▶ **SELECTED EXCERPT**
---*---

Intense competition for chips has hit a raft of industries over the past year, with the pandemic both boosting demand for electronics and interrupting supply chains. With semiconductors now used in vehicle’s computers to sensors, automakers globally have lost revenue as shortages affected their output.
Toyota Motor Corp., the world’s biggest carmaker, will cut production by 40% in September from previous plans, while India’s largest automaker by deliveries, Maruti Suzuki India Ltd., has also said volumes will likely drop to about 40% from regular levels. On Wednesday, Chinese EV upstart and Tesla rival, Nio Inc., said it is struggling with getting supply from manufacturing partners in Malaysia, where Covid-19 is flaring again, and Nanjing, in eastern China.
In China, Tesla shipped around 33,000 electric cars locally and to overseas markets in July. The Palo Alto, California-based company previously halted some production at its car-assembly plant in the U.S. for about two weeks in February due to backlogs at ports and snow storms that affected ground transport.
Retail sales of cars, SUVs and multipurpose vehicles in China -- the world’s biggest market for electric cars -- declined by 6.4% in July from a year earlier to 1.52 million units, according to China’s Passenger Car Association. Preliminary data show August sales are expected to fall 13%, the association said Wednesday.

---*---

▶ **AVAILABLE DATA**
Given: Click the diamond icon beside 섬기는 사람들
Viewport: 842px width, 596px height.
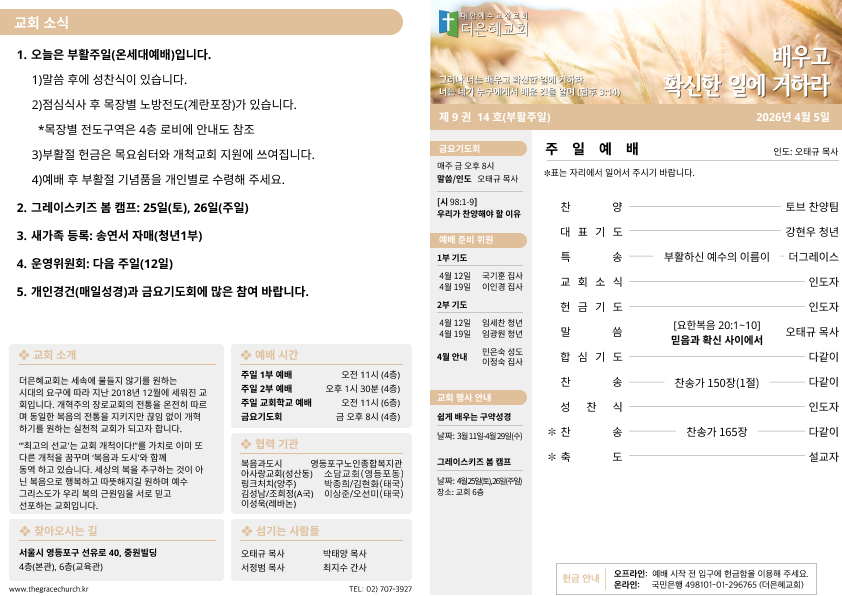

---*---

▶ **TASK OBJECTIVE**
Please copy the article above on the chip shortage and car production word for word, from start to finish.

▶ **SOLUTION**
Intense competition for chips has hit a raft of industries over the past year, with the pandemic both boosting demand for electronics and interrupting supply chains. With semiconductors now used in vehicle’s computers to sensors, automakers globally have lost revenue as shortages affected their output.
Toyota Motor Corp., the world’s biggest carmaker, will cut production by 40% in September from previous plans, while India’s largest automaker by deliveries, Maruti Suzuki India Ltd., has also said volumes will likely drop to about 40% from regular levels. On Wednesday, Chinese EV upstart and Tesla rival, Nio Inc., said it is struggling with getting supply from manufacturing partners in Malaysia, where Covid-19 is flaring again, and Nanjing, in eastern China.
In China, Tesla shipped around 33,000 electric cars locally and to overseas markets in July. The Palo Alto, California-based company previously halted some production at its car-assembly plant in the U.S. for about two weeks in February due to backlogs at ports and snow storms that affected ground transport.
Retail sales of cars, SUVs and multipurpose vehicles in China -- the world’s biggest market for electric cars -- declined by 6.4% in July from a year earlier to 1.52 million units, according to China’s Passenger Car Association. Preliminary data show August sales are expected to fall 13%, the association said Wednesday.